The pharma industry is still in healthcare professionals' (HCPs’) good books, with 61% of physicians polled by CMI saying they have a favorable view of drugmakers. But the question of how companies can use corporate brand marketing to promote and enhance their image is more vexed given HCPs’ mixed views on the subject.
Pharma companies have been running corporate campaigns for years, but the pandemic provided fresh impetus for drugmakers to provide a look at what goes on inside their walls. Johnson & Johnson and Pfizer were among the companies to run corporate campaigns in 2020. Since then, AbbVie, AstraZeneca, Eli Lilly, Moderna and others have run corporate ads, in some cases for the first time.
Physicians are one of the potential audiences for corporate campaigns, and the CMI survey of 108 HCPs in the U.S. suggests brand marketing can sway their actions.
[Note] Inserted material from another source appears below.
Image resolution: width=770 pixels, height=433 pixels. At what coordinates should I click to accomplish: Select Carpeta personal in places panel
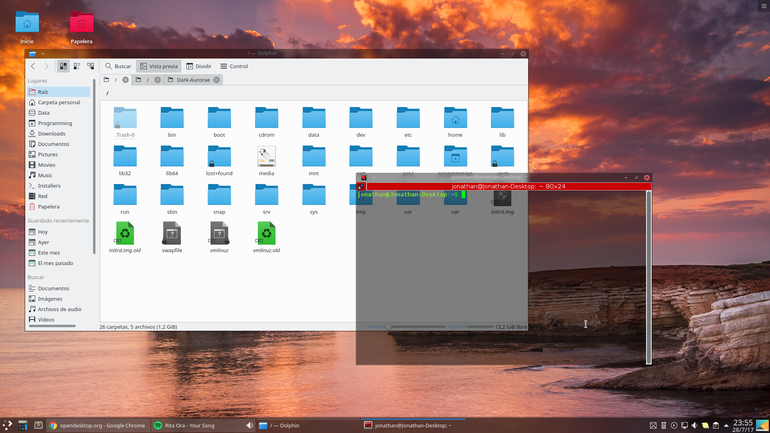pyautogui.click(x=58, y=102)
Fifty-five percent of physicians said corporate messaging has some influence on prescribing decisions. In most cases, the influence is minimal, but 17% of HCPs said it has a moderate effect and 3% said it is very influential.
The survey suggests HCP opinions on brand marketing are mixed. About one-third of respondents said they had favorable feelings toward brand marketing, but more than one-quarter voiced negative views. Around 1 in 14 HCPs said they had very unfavorable views toward brand marketing.
More than half of HCPs said corporate branded pharma ads are confusing to patients and too broad to help the public learn. Yet, more than 40% of respondents agreed that the ads are a good tool to use to share information. HCP comments suggest physicians want companies to focus on practical matters rather than emotional connections, a point Danielle Koffer, group client director at CMI, picked up on.
“Pharma by its sheer nature is emotionally charged from the get-go,” Koffer said in the report. “Since emotions are already primed as the baseline of this category, perhaps when you get down to advertising, HCPs just want the facts for their patients. Tell me that it’s going to work, educate me on how it’s going to work and tell me how I can get it.”